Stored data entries

============

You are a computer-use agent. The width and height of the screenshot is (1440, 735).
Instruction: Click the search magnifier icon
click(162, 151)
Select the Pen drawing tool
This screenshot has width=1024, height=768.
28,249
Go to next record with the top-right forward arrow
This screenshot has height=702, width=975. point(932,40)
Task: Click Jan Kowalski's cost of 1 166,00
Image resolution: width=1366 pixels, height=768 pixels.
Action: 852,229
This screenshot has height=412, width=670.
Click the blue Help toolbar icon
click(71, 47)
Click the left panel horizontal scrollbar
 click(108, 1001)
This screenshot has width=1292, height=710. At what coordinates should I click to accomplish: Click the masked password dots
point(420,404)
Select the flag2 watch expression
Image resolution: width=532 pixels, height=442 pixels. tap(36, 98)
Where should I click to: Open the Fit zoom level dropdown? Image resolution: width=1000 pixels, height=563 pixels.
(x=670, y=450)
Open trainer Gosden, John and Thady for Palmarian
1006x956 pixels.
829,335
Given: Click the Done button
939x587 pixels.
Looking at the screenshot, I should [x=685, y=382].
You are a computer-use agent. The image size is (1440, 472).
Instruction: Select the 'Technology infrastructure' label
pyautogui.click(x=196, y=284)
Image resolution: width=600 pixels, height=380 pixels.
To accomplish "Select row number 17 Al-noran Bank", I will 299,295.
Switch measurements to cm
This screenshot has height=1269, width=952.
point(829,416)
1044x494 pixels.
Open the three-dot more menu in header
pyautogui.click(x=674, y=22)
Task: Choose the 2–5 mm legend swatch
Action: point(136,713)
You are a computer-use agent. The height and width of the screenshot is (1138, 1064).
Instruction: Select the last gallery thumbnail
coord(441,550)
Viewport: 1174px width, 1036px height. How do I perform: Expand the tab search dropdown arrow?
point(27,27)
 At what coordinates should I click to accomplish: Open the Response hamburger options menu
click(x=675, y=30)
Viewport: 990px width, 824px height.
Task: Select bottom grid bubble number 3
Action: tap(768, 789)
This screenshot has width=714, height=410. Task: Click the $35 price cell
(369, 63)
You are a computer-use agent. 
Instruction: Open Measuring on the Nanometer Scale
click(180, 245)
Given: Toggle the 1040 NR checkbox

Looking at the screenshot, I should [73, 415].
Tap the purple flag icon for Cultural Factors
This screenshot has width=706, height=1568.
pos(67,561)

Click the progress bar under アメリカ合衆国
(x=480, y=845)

============

> _INSTRUCTIONS TO FOLLOW_
Every entry should be duplicated exactly as written.

> _YOUR RESPONSE_
You are a computer-use agent. The width and height of the screenshot is (1440, 735).
Instruction: Click the search magnifier icon
click(162, 151)
Select the Pen drawing tool
This screenshot has width=1024, height=768.
28,249
Go to next record with the top-right forward arrow
This screenshot has height=702, width=975. point(932,40)
Task: Click Jan Kowalski's cost of 1 166,00
Image resolution: width=1366 pixels, height=768 pixels.
Action: 852,229
This screenshot has height=412, width=670.
Click the blue Help toolbar icon
click(71, 47)
Click the left panel horizontal scrollbar
 click(108, 1001)
This screenshot has width=1292, height=710. At what coordinates should I click to accomplish: Click the masked password dots
point(420,404)
Select the flag2 watch expression
Image resolution: width=532 pixels, height=442 pixels. tap(36, 98)
Where should I click to: Open the Fit zoom level dropdown? Image resolution: width=1000 pixels, height=563 pixels.
(x=670, y=450)
Open trainer Gosden, John and Thady for Palmarian
1006x956 pixels.
829,335
Given: Click the Done button
939x587 pixels.
Looking at the screenshot, I should [x=685, y=382].
You are a computer-use agent. The image size is (1440, 472).
Instruction: Select the 'Technology infrastructure' label
pyautogui.click(x=196, y=284)
Image resolution: width=600 pixels, height=380 pixels.
To accomplish "Select row number 17 Al-noran Bank", I will 299,295.
Switch measurements to cm
This screenshot has height=1269, width=952.
point(829,416)
1044x494 pixels.
Open the three-dot more menu in header
pyautogui.click(x=674, y=22)
Task: Choose the 2–5 mm legend swatch
Action: point(136,713)
You are a computer-use agent. The height and width of the screenshot is (1138, 1064).
Instruction: Select the last gallery thumbnail
coord(441,550)
Viewport: 1174px width, 1036px height. How do I perform: Expand the tab search dropdown arrow?
point(27,27)
 At what coordinates should I click to accomplish: Open the Response hamburger options menu
click(x=675, y=30)
Viewport: 990px width, 824px height.
Task: Select bottom grid bubble number 3
Action: tap(768, 789)
This screenshot has width=714, height=410. Task: Click the $35 price cell
(369, 63)
You are a computer-use agent. 
Instruction: Open Measuring on the Nanometer Scale
click(180, 245)
Given: Toggle the 1040 NR checkbox

Looking at the screenshot, I should [73, 415].
Tap the purple flag icon for Cultural Factors
This screenshot has width=706, height=1568.
pos(67,561)

Click the progress bar under アメリカ合衆国
(x=480, y=845)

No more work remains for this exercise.